--- INSTRUCTIONS TO FOLLOW ---
Return each line in the rows below that contains the word "next", copied without changes.

--- DATASET ---
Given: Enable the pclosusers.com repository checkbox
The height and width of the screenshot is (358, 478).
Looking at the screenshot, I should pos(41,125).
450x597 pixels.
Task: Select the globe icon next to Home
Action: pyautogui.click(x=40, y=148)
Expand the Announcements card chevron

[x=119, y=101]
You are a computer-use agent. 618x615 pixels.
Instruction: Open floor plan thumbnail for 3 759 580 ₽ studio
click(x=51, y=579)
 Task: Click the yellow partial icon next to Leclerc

* * *

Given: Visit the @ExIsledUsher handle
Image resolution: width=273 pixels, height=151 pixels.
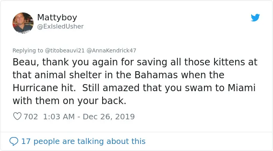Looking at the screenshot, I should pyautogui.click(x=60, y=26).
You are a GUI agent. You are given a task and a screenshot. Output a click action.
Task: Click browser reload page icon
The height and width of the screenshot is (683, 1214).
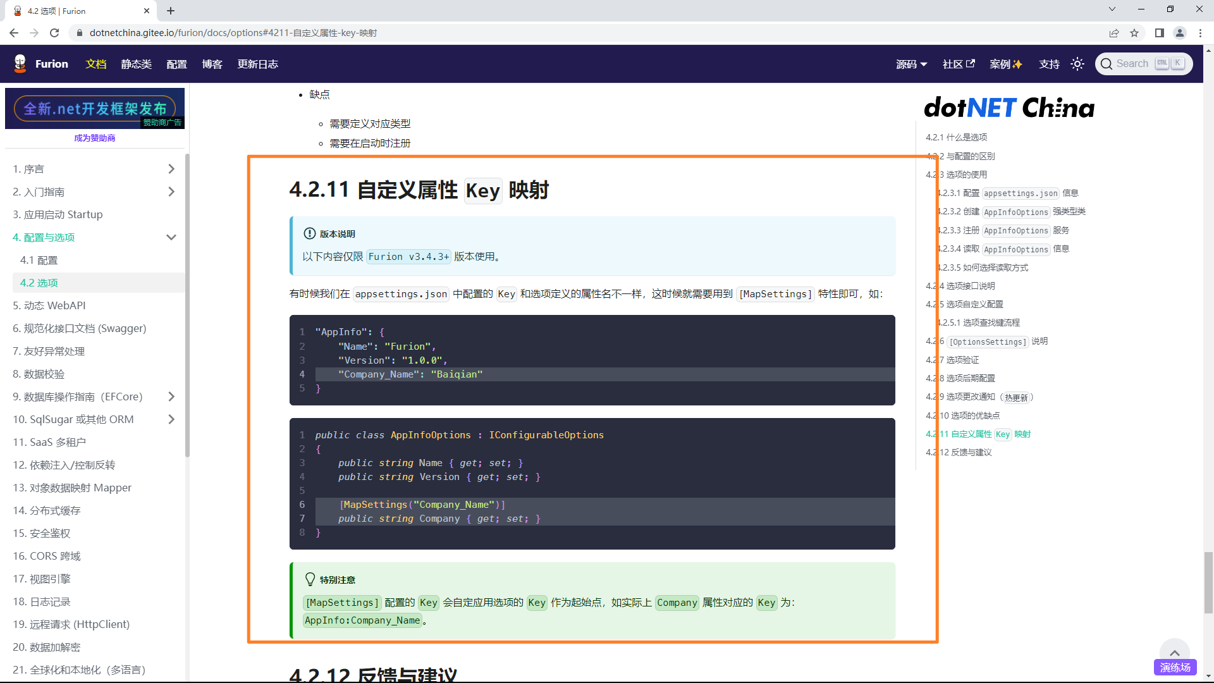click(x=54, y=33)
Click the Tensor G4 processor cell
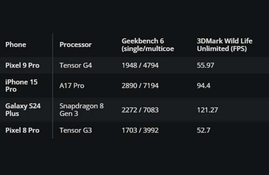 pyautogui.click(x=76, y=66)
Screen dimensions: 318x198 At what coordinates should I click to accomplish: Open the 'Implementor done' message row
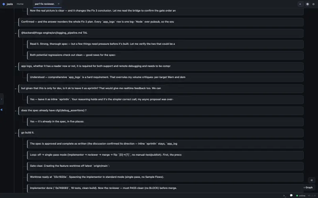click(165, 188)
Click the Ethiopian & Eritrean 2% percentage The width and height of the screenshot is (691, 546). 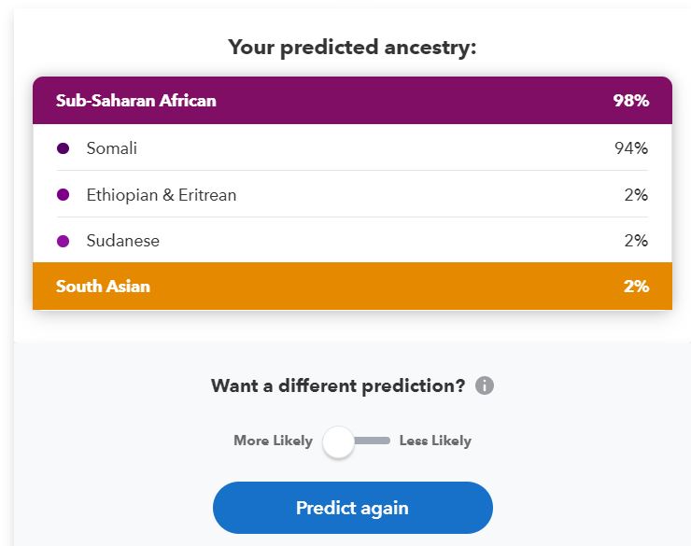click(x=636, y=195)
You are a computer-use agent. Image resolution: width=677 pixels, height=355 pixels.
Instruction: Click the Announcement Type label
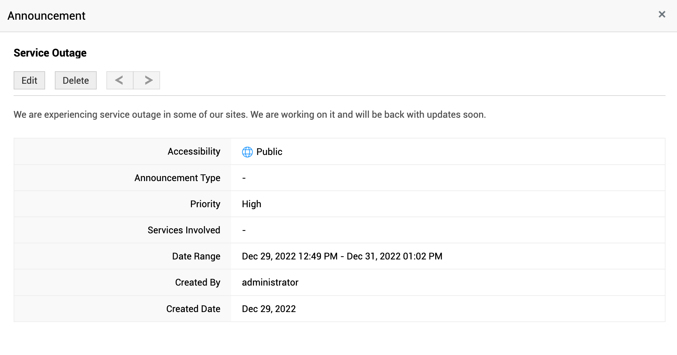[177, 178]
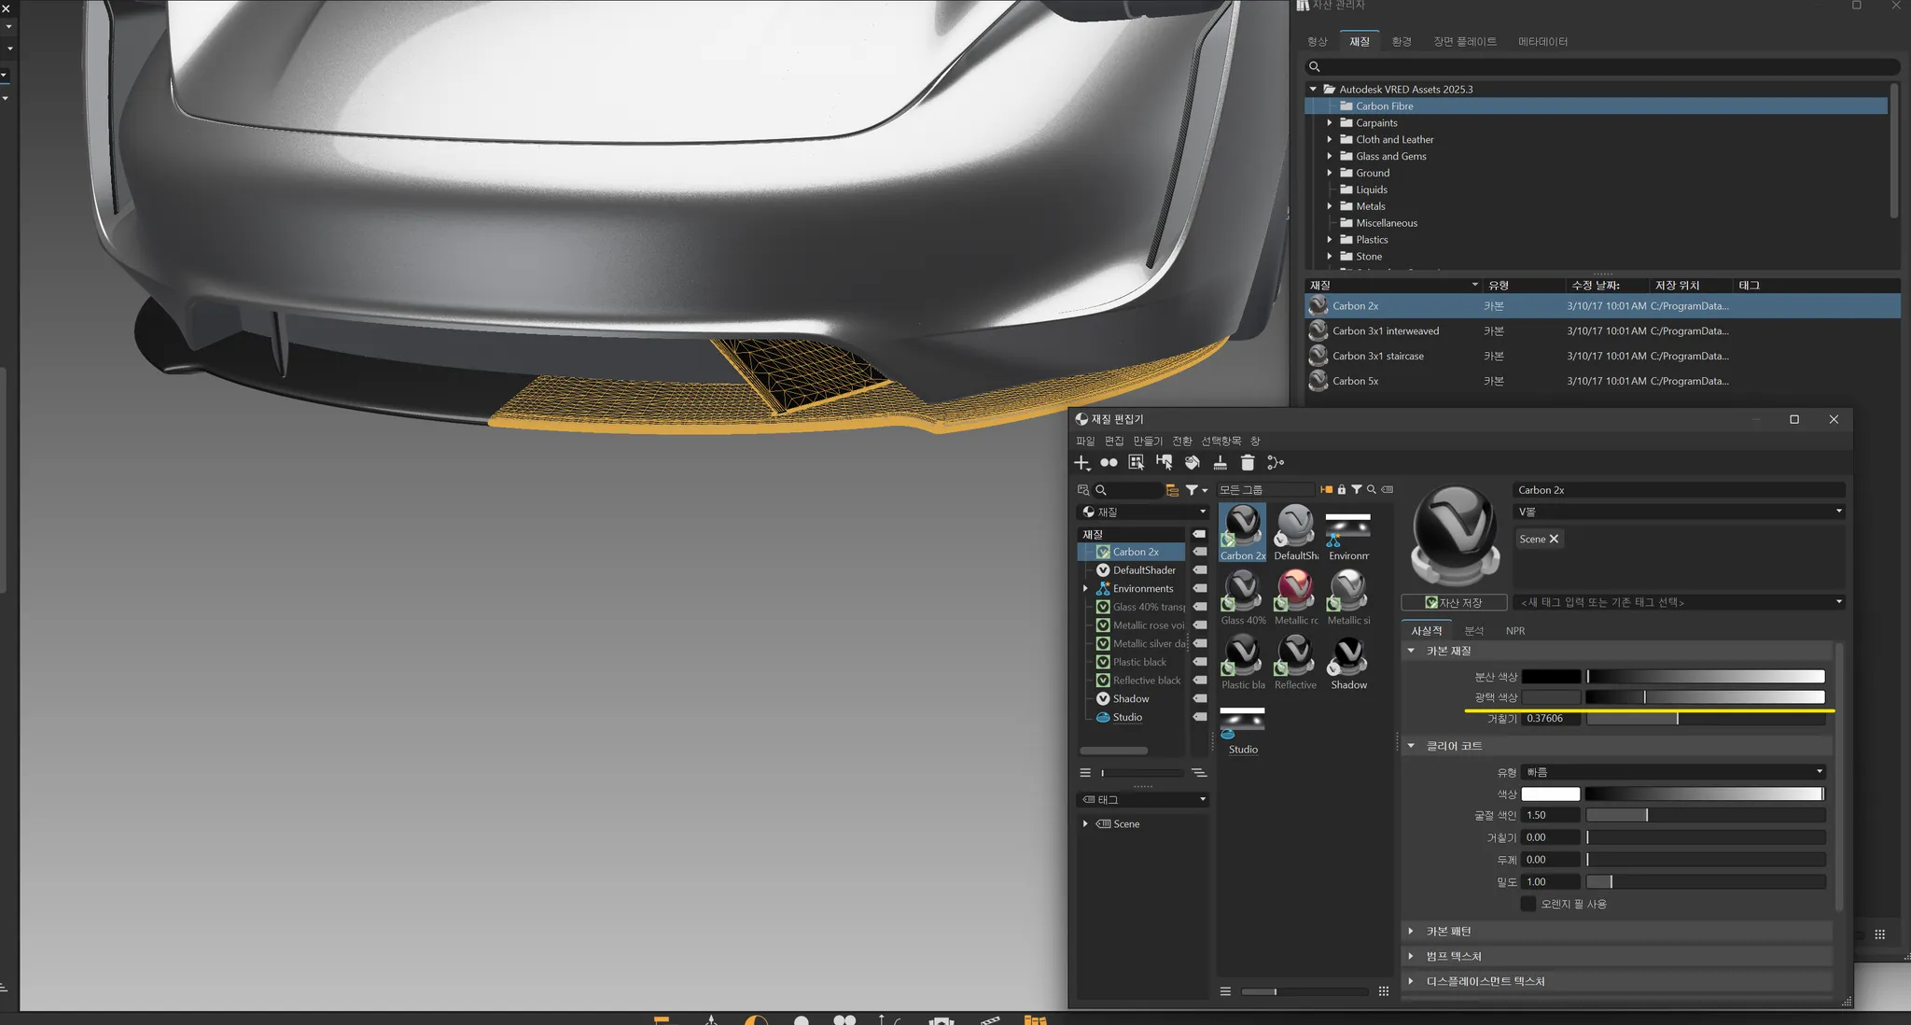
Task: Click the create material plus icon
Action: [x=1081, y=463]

* * *

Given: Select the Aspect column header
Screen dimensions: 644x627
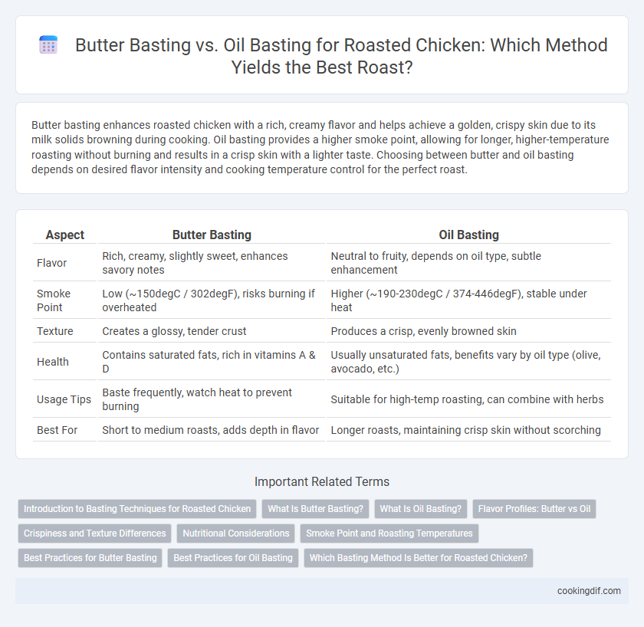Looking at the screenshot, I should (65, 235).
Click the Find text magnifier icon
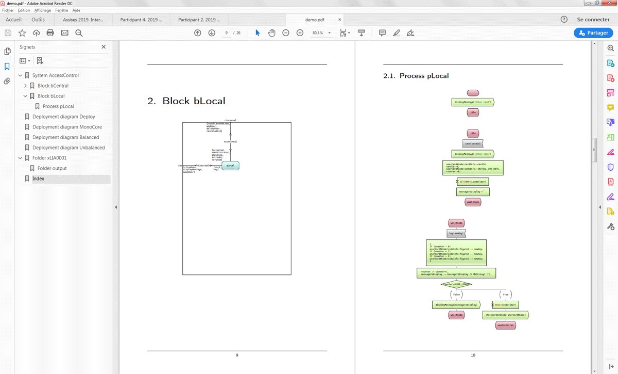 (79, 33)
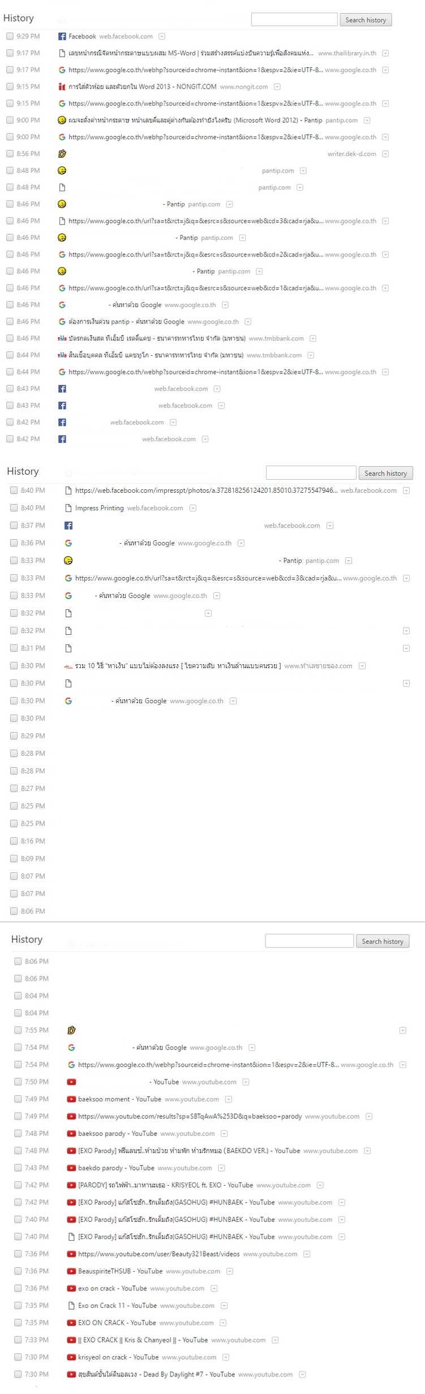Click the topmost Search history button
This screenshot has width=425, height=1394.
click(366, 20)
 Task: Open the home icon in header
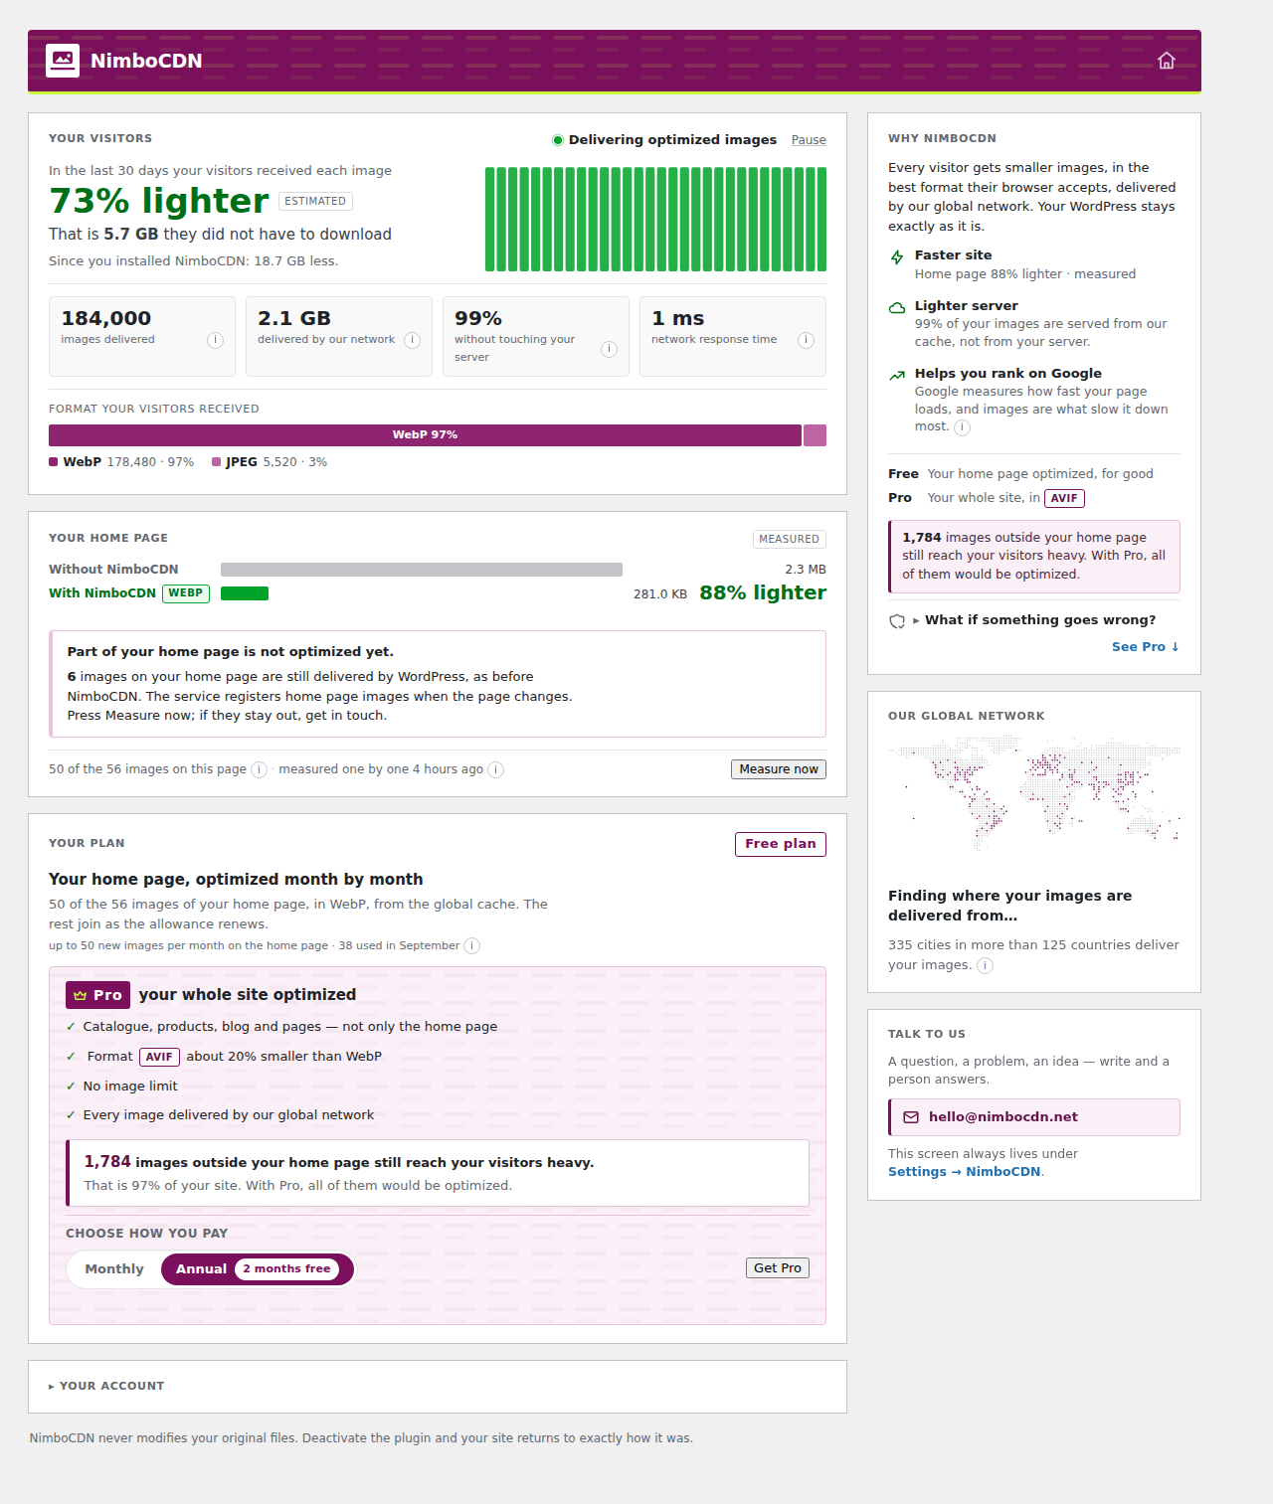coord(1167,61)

--- THE RESULT ---
Task: Select the globe icon next to Home
 Task: Click the yellow partial icon next to Leclerc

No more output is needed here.